[Excerpts from a dataset]

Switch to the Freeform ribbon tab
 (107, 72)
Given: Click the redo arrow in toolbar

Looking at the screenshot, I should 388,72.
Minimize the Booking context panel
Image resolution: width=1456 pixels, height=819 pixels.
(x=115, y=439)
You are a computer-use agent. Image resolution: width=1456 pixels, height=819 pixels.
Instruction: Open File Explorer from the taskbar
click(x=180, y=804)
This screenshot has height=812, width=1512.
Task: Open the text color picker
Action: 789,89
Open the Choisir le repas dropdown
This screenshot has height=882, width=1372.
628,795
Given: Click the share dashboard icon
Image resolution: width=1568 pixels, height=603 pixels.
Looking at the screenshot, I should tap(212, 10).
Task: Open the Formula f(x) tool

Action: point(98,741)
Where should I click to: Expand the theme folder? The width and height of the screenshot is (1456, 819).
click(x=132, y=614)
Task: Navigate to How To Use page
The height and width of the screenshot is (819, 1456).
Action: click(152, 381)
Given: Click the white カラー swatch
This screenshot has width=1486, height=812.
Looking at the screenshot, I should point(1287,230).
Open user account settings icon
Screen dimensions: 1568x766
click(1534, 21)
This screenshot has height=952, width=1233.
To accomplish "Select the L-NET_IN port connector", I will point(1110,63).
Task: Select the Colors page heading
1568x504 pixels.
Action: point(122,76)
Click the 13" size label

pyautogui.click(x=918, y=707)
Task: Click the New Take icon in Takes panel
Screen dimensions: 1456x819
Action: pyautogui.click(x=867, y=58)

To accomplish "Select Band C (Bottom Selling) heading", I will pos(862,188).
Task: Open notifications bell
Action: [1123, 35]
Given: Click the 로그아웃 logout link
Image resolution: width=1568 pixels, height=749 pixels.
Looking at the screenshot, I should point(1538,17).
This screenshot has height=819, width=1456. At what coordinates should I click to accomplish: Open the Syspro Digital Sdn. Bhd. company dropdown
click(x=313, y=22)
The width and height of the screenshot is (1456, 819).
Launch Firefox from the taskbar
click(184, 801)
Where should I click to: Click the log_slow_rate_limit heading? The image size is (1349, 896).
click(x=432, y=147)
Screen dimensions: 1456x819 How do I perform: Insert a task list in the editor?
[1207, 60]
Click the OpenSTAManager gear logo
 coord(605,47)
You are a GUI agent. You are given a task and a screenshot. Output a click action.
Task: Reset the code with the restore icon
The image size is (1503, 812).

Aim of the task
Your answer should consist of every line from the entries that holds "page".

Written answer
Task: Navigate to How To Use page
Task: Select the Colors page heading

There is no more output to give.